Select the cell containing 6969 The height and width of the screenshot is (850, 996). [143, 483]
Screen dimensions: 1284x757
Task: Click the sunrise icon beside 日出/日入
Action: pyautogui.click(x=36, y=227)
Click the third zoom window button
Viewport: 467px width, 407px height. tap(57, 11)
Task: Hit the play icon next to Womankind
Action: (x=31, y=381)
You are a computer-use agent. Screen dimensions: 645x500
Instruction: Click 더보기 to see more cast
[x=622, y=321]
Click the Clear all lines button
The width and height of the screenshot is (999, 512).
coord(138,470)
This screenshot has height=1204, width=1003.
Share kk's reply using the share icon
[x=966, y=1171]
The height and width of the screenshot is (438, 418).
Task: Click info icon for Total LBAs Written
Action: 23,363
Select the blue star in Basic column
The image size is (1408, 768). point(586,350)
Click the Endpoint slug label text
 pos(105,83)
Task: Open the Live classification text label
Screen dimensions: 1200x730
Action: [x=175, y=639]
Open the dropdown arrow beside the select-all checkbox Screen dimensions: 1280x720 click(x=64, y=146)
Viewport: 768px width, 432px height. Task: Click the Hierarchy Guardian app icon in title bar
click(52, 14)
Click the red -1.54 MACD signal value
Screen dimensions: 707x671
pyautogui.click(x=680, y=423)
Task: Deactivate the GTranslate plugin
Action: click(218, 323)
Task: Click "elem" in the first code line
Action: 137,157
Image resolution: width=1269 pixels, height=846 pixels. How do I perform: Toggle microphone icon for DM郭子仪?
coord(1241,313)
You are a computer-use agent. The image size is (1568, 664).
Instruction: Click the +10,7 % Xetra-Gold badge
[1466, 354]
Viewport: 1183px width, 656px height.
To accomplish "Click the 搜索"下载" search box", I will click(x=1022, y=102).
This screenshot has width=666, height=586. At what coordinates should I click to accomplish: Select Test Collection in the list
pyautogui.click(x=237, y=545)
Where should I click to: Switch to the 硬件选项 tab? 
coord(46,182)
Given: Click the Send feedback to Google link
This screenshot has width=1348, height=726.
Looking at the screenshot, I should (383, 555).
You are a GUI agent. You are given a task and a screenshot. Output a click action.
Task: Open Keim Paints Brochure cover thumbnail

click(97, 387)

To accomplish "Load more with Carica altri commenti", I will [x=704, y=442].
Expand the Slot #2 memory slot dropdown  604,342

- - - - -

Your reply should hold only the lines from the first line of the records through the one with "This screenshot has height=1204, width=1003.", reproduced word for word.

Select the cell containing 6969 The height and width of the screenshot is (850, 996). [143, 483]
Screen dimensions: 1284x757
Task: Click the sunrise icon beside 日出/日入
Action: pyautogui.click(x=36, y=227)
Click the third zoom window button
Viewport: 467px width, 407px height. tap(57, 11)
Task: Hit the play icon next to Womankind
Action: (x=31, y=381)
You are a computer-use agent. Screen dimensions: 645x500
Instruction: Click 더보기 to see more cast
[x=622, y=321]
Click the Clear all lines button
The width and height of the screenshot is (999, 512).
coord(138,470)
This screenshot has height=1204, width=1003.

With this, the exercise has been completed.